Copy out the material below line for line, leaving every line unchanged.
━━━ DATA IN THIS EXERCISE ━━━
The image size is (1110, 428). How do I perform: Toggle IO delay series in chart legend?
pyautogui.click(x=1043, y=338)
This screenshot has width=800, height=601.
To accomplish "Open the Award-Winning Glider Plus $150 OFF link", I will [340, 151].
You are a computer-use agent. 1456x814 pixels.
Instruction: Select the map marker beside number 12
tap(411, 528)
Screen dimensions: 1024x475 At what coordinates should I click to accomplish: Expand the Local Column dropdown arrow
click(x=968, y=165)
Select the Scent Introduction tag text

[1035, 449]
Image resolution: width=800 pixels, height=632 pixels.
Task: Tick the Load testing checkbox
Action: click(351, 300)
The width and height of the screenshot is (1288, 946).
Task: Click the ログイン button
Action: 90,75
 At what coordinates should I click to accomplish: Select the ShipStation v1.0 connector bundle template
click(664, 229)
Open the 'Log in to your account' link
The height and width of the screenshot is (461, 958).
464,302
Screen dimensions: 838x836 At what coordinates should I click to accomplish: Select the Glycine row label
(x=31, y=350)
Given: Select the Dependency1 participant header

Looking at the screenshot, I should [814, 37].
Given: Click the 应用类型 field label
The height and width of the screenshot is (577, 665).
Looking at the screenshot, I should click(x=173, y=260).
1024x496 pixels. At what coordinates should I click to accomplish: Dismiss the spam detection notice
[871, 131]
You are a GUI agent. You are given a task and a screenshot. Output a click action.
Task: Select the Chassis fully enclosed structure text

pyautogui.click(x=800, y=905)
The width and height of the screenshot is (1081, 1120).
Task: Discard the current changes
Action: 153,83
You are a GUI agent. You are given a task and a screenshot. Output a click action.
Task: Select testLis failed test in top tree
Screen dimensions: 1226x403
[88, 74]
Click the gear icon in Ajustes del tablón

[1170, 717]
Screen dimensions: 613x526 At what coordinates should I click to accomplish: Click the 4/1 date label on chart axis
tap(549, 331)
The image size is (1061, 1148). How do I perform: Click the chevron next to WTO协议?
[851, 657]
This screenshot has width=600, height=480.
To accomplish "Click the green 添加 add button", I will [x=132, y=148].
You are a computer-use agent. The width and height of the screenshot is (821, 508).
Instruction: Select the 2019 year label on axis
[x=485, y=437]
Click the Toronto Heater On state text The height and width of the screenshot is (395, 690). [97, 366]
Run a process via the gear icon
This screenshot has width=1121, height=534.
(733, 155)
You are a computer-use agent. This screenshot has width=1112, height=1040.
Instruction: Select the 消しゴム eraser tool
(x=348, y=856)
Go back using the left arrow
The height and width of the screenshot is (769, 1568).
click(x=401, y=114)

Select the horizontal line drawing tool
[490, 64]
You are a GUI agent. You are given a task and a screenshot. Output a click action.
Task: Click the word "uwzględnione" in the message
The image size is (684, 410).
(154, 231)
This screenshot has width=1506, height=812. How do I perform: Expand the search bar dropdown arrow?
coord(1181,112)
━━━
- TASK RESULT:
The image size is (1110, 428). How do I perform: Toggle IO delay series in chart legend?
pyautogui.click(x=1043, y=338)
This screenshot has width=800, height=601.
To accomplish "Open the Award-Winning Glider Plus $150 OFF link", I will [340, 151].
You are a computer-use agent. 1456x814 pixels.
Instruction: Select the map marker beside number 12
tap(411, 528)
Screen dimensions: 1024x475 At what coordinates should I click to accomplish: Expand the Local Column dropdown arrow
click(x=968, y=165)
Select the Scent Introduction tag text

[1035, 449]
Image resolution: width=800 pixels, height=632 pixels.
Task: Tick the Load testing checkbox
Action: click(351, 300)
The width and height of the screenshot is (1288, 946).
Task: Click the ログイン button
Action: 90,75
 At what coordinates should I click to accomplish: Select the ShipStation v1.0 connector bundle template
click(664, 229)
Open the 'Log in to your account' link
The height and width of the screenshot is (461, 958).
464,302
Screen dimensions: 838x836 At what coordinates should I click to accomplish: Select the Glycine row label
(x=31, y=350)
Given: Select the Dependency1 participant header

Looking at the screenshot, I should [814, 37].
Given: Click the 应用类型 field label
The height and width of the screenshot is (577, 665).
Looking at the screenshot, I should click(x=173, y=260).
1024x496 pixels. At what coordinates should I click to accomplish: Dismiss the spam detection notice
[871, 131]
You are a GUI agent. You are given a task and a screenshot. Output a click action.
Task: Select the Chassis fully enclosed structure text

pyautogui.click(x=800, y=905)
The width and height of the screenshot is (1081, 1120).
Task: Discard the current changes
Action: 153,83
You are a GUI agent. You are given a task and a screenshot. Output a click action.
Task: Select testLis failed test in top tree
Screen dimensions: 1226x403
[88, 74]
Click the gear icon in Ajustes del tablón

[1170, 717]
Screen dimensions: 613x526 At what coordinates should I click to accomplish: Click the 4/1 date label on chart axis
tap(549, 331)
The image size is (1061, 1148). How do I perform: Click the chevron next to WTO协议?
[851, 657]
This screenshot has width=600, height=480.
To accomplish "Click the green 添加 add button", I will [x=132, y=148].
You are a computer-use agent. The width and height of the screenshot is (821, 508).
Instruction: Select the 2019 year label on axis
[x=485, y=437]
Click the Toronto Heater On state text The height and width of the screenshot is (395, 690). [97, 366]
Run a process via the gear icon
This screenshot has width=1121, height=534.
(733, 155)
You are a computer-use agent. This screenshot has width=1112, height=1040.
Instruction: Select the 消しゴム eraser tool
(x=348, y=856)
Go back using the left arrow
The height and width of the screenshot is (769, 1568).
click(x=401, y=114)

Select the horizontal line drawing tool
[490, 64]
You are a GUI agent. You are given a task and a screenshot. Output a click action.
Task: Click the word "uwzględnione" in the message
The image size is (684, 410).
(154, 231)
This screenshot has width=1506, height=812. How do I perform: Expand the search bar dropdown arrow?
coord(1181,112)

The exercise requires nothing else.